The overall objective of this project is to improve flexibility and robustness of Model Base Reinforcement Learning agents. Not only do we train and evaluate models in simulation, but we also deploy and evaluate them on the field. We have chosen a challenging robot, a Clearpath Kingfisher (previous version of the HERON). On Unmanned Surface Vessels, the dynamics is really challenging, making any navigation task even more difficult.
The following work has already been published:
How To Train Your HERON:
In this paper we apply Deep Reinforcement Learning (Deep RL) and Domain Randomization to solve a navigation task in a natural environment relying solely on a 2D laser scanner. We train a model-based RL agent in simulation to follow lake and river shores and apply it on a real Unmanned Surface Vehicle in a zero-shot setup. We demonstrate that even though the agent has not been trained in the real world, it can fulfill its task successfully and adapt to changes in the robot’s environment and dynamics. Finally, we show that the RL agent is more robust, faster, and more accurate than a state-aware Model-Predictive-Controller.
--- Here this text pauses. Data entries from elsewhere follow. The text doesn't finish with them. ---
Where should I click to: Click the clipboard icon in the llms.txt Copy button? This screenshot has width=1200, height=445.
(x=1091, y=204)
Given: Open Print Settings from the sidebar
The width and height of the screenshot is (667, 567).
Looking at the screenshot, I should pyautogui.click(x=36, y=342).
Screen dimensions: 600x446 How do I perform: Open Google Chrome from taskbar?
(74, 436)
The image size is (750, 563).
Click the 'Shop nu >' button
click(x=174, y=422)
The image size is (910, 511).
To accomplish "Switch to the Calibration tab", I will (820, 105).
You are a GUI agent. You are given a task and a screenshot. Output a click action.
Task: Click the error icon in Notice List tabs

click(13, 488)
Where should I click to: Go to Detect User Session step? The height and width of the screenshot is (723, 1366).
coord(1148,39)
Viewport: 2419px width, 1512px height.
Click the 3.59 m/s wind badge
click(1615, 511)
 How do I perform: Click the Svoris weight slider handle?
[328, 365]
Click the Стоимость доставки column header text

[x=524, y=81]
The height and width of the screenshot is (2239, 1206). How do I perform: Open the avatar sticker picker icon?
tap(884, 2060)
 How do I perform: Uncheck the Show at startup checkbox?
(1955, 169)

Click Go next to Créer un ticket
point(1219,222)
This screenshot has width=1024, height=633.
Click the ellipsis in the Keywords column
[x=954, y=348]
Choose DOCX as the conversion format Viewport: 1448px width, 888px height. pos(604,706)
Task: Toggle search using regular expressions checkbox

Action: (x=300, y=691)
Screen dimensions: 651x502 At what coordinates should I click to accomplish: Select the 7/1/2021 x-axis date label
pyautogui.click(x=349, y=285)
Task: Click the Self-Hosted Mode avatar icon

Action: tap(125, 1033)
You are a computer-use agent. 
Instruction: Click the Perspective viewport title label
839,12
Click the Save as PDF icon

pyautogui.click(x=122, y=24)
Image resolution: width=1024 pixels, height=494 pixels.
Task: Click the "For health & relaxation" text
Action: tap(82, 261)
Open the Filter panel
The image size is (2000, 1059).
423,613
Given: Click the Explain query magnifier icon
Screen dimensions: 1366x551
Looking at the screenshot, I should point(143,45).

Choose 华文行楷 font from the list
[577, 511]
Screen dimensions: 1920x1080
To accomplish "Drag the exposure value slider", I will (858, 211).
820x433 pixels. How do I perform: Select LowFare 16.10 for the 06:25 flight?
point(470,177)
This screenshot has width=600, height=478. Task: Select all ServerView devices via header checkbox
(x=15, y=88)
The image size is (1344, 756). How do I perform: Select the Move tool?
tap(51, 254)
Learning Behaviors through Physics-driven Latent Imagination:
Model-based reinforcement learning (MBRL) consists in learning a so-called world model, a representation of the environment through interactions with it, then use it to train an agent. This approach is particularly interesting in the con-text of field robotics, as it alleviates the need to train online, and reduces the risks inherent to directly training agents on real robots. Generally, in such approaches, the world encompasses both the part related to the robot itself and the rest of the environment. We argue that decoupling the environment representation (for example, images or laser scans) from the dynamics of the physical system (that is, the robot and its physical state) can increase the flexibility of world models and open doors to greater robustness. In this paper, we apply this concept to a strong latent-agent, Dreamer. We then showcase the increased flexibility by transferring the environment part of the world model from one robot (a boat) to another (a rover), simply by adapting the physical model in the imagination. We additionally demonstrate the robustness of our method through real-world experiments on a boat.